Where to Start? Not with AI – with Rebellion Against It
So, where to begin in the education sector for children with AI? Not with "Learn to write prompts." That is like teaching a smoker how to roll better cigarettes. Start with the cornerstone: Learning to think. Yes, it is more important that children learn to think independently again than using AI as a crutch. The entry point? Elementary school. There, where curiosity still thrives before it is suffocated.
- Thinking Before Technology. Schools must introduce "No-AI Zones" – not as bans, but as training camps. Picture an hour of math without calculators or AI. Children calculate with pen and paper, build models, debate without Google. Provocative? Of course. But studies from Finnish education researchers (2023) show: Such analog phases boost problem-solving ability by 25%. It is about enduring frustration – the moment of failure and re-thinking. That is the muscle AI atrophies.
- Questions Over Answers. Teach children to see AI not as an oracle, but as a sparring partner. Rules: Every AI response must be interrogated. "Why do you say that? What sources? What if you're wrong?" A 2024 pilot study from Sweden's Uppsala University tested this: Children who had to "grill" AI retained 40% more content and developed better critical thinking. Turn it into a game: "Find three errors in the AI response." Suddenly, copying becomes uncool – thinking becomes the adventure.
Radical Measures for Parents, Teachers, and Policy
Halting this spiral? It requires a declaration of war on convenience. Here is a provocative action plan – no cuddly advice, but a blueprint for revolution:
Parents as Gatekeepers: As little smartphone use under 14 as possible, no unsupervised AI access. Instead: Family evenings without screens, solving puzzles or inventing stories together. Sounds old-fashioned? Good. A 2024 Harvard Graduate School of Education study confirms: Children with tech-minimalist parents perform better in cognition tests. And yes, it hurts – the kids will complain. But better complaints than discomfort when they fail later without AI.
Teachers, Flip the Classroom: Away with frontal lectures, toward project-based learning. Let children solve problems offline first – then use AI as a supplement. The EU Commission recommends this in its 2025 report "AI in Education": "Technology as a tool, not a teacher." And for provocation: Punish copying harshly. No "fostering understanding" – fail them outright until they get it. Harsh? Necessary. Otherwise, cheaters are bred instead of thinkers.

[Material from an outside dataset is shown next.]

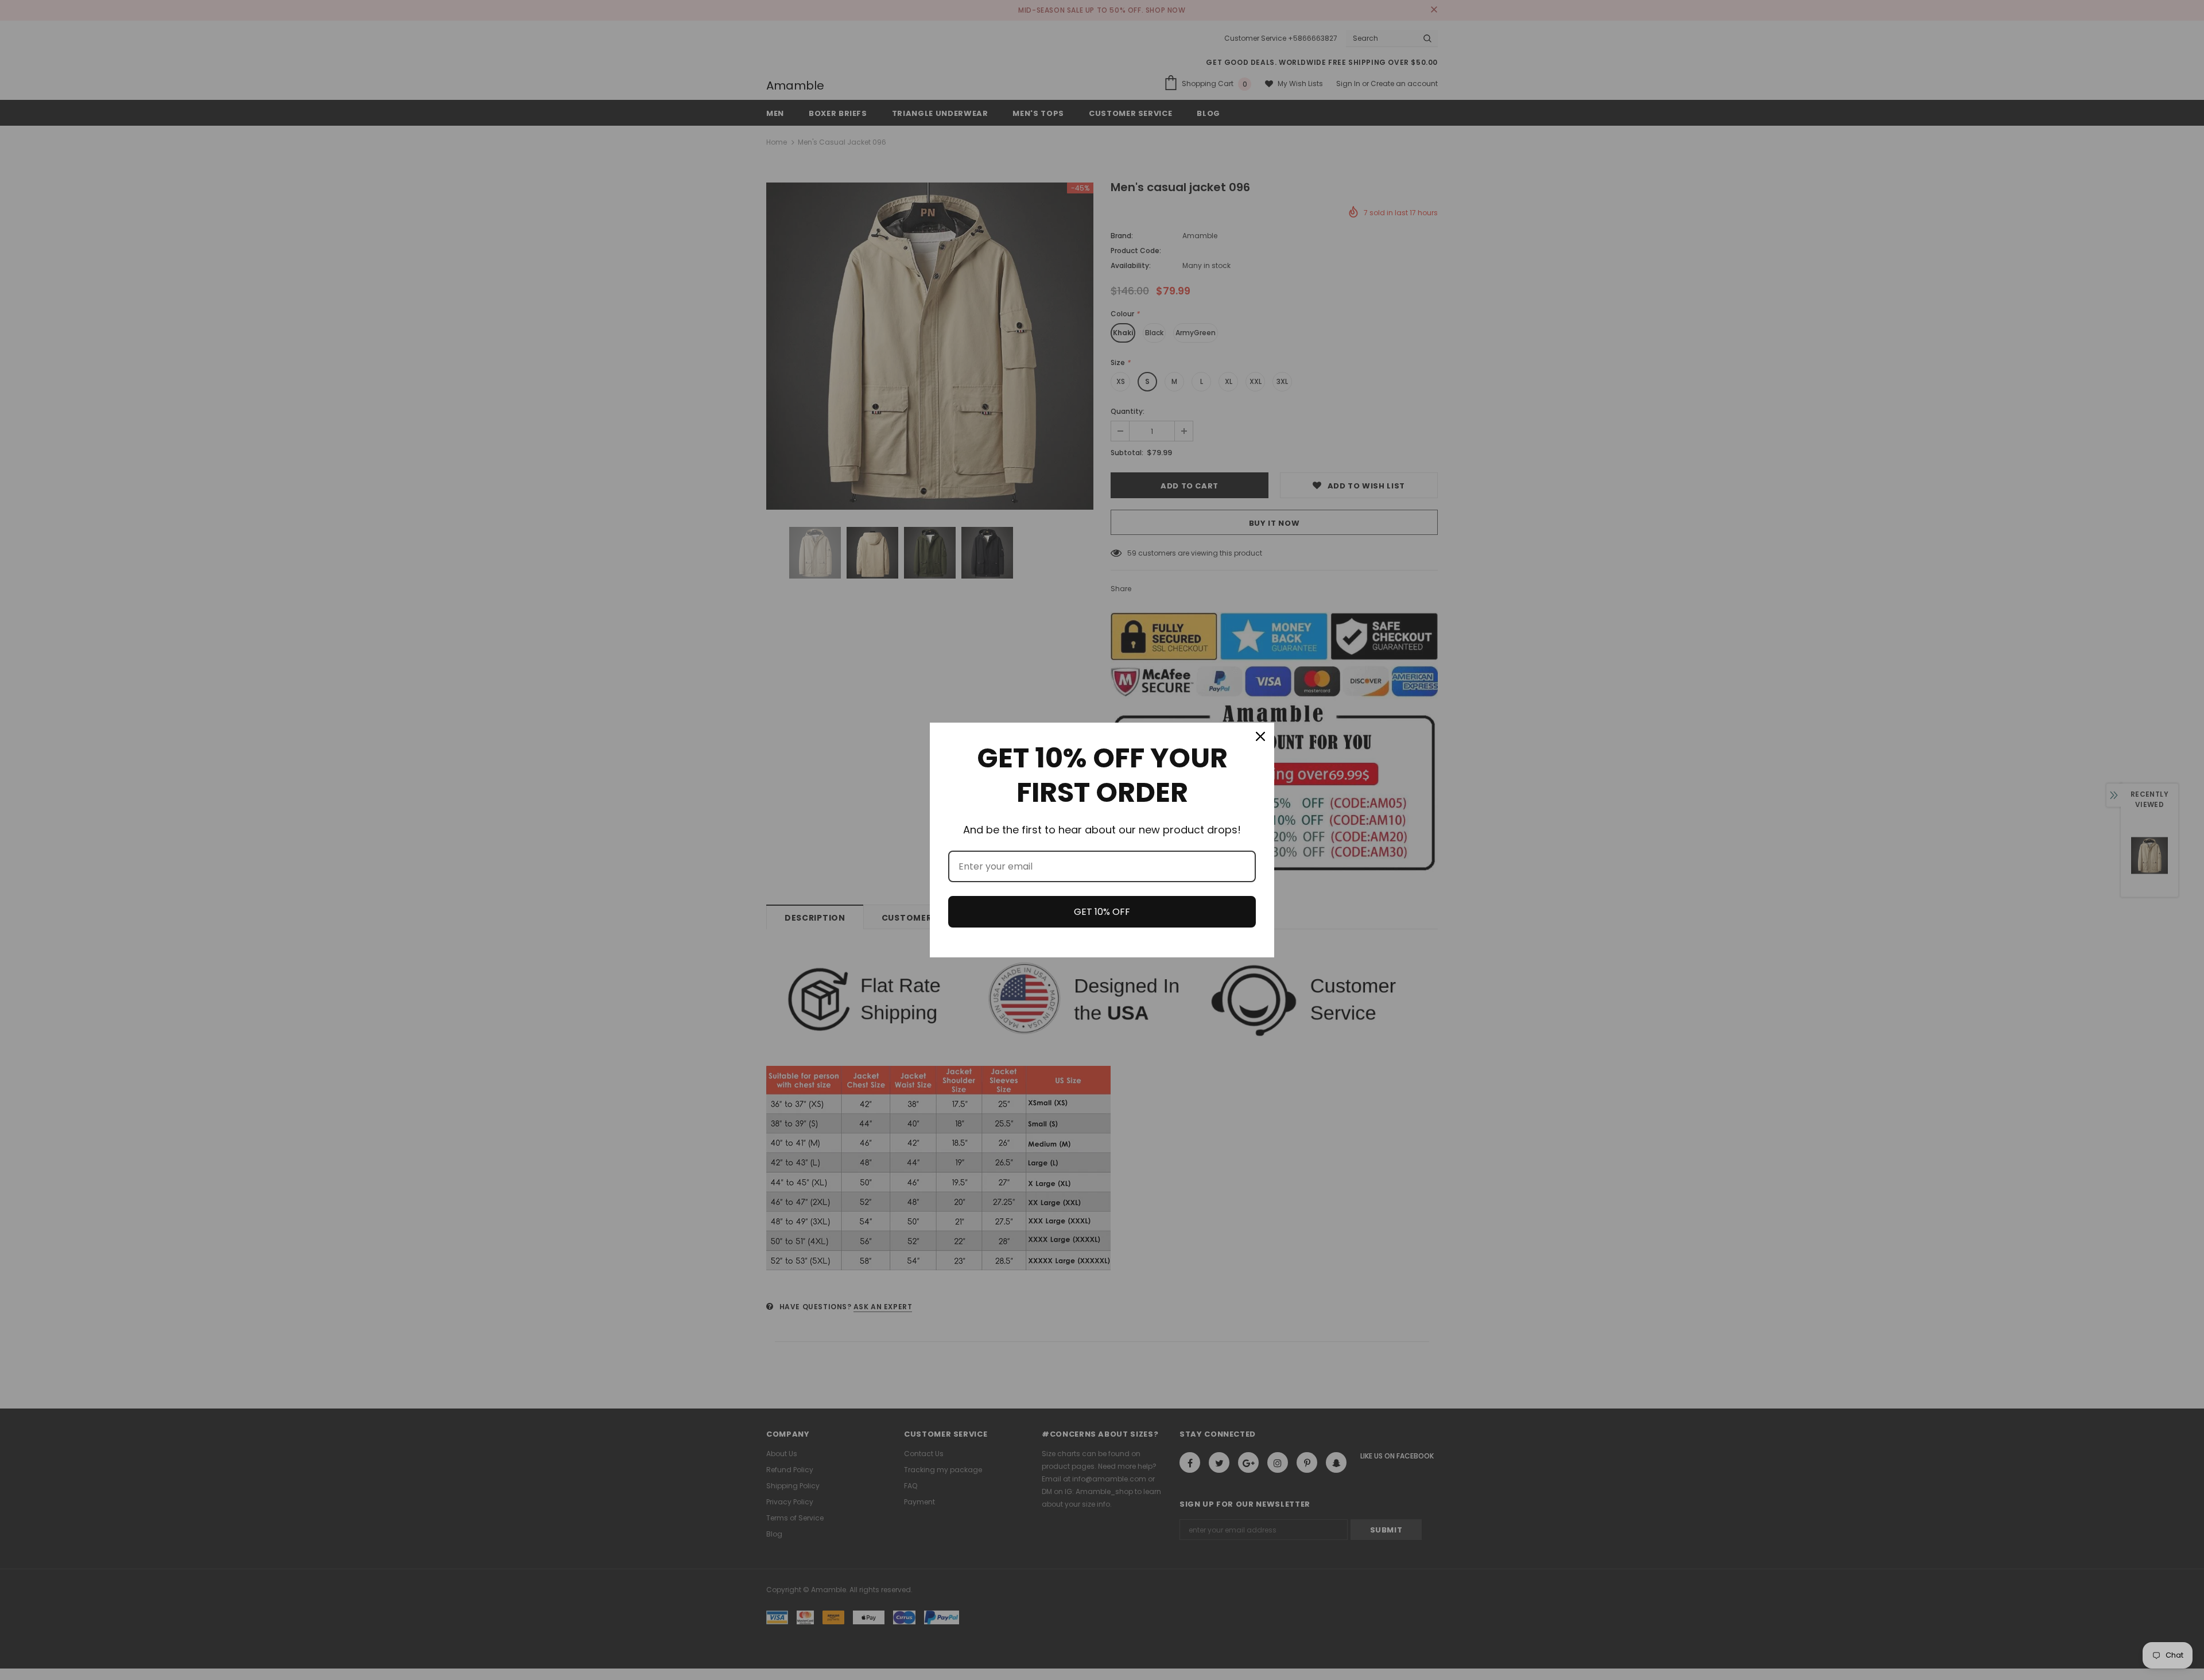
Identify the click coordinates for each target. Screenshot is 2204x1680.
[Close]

Policy, Wake Up: Demand laws! France already has AI-free literature tests. Germany? Nothing. Invest in teacher training for "Thinking 2.0" – not coding, but philosophy and logic from grade 1. And yes, subsidize analog playgrounds where kids build instead of browse. UNESCO has warned since 2023: Without countermeasures, a "global intelligence loss" looms. Time to pump billions into schools, not tech hype.
Societally: Make Thinking Sexy. Boycott influencers pushing AI hacks. Celebrate educators who spark kids' reflection instead. And Amedios.org? Launch campaigns: "Think for Yourself – or Die Dumb." Provocative enough? It has to be to break through.
The Wake-Up Call: Before AI Devours Us All
In summary: Yes, education with AI is forward-looking. But only if thinking is rescued first. Children are not growing dumber through genes – but through negligence. Studies scream it out, reality confirms it. If rebellion does not start now – against the easy answer, against quick copying – the world will be one where machines think and humans applaud.